So pity poor Stella, the true-life, joint Victorian diva and escort celebrated in Neil Bartlett’s latest excavation of hidden gay history. Arrested in full drag at a West End theatre with her friend Fanny, Stella was charged with procuring sodomy for profit in a sensational trial.

But in a twist worthy of Tim Burton’s demented, Alice in Wonderland, Stella was acquitted – the jury couldn’t even imagine having anal sex for kicks!

Poor Victorian England – psychologically, it was a kink-free wasteland, with a deluded Queen Victoria staying wilfully ignorant of scissor sisters indulging lesbian lusts.

But if an insanely repressed middle class dismissed any slightest hint of sex as ‘beastliness’, the upper and lower classes adored pure filth.
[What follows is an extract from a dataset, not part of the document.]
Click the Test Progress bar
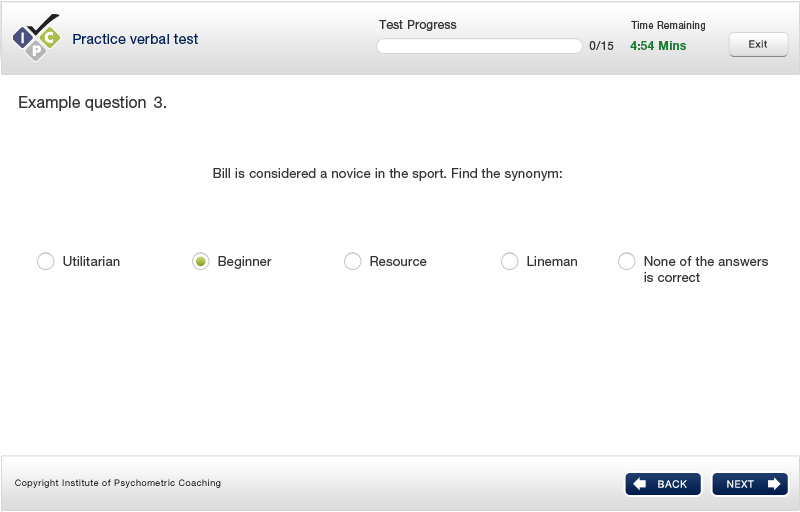 tap(479, 46)
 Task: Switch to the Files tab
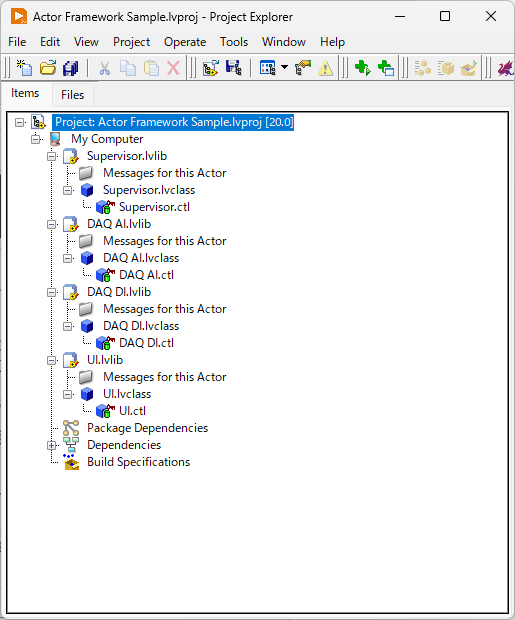72,95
I mean, come on – who’d really yawn through Church on Sundays and endure prissy, domestic torture when hot cocks in frocks blatantly minced on stage?
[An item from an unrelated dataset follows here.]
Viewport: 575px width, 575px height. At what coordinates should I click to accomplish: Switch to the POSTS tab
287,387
No wonder music-halls doubled as perfect stalking-grounds for gin-palace prozzies – theatre and whores were as perfect a marriage as penises and spit-roasts. So, quite fittingly, Stella is running in Hoxton Hall, London’s last surviving, vintage music hall.

Tall, narrow and eerily claustrophobic, even the stage barely has room to breathe, and it’s no stretch to imagine Victorian oiks agog at the insolent beauty of a prick-teasing queen in silks. But, like sex itself, Stella is a slow, teasing reveal to ultimate mystery, beginning with a gaunt, middle-aged actor in character on stage as we enter.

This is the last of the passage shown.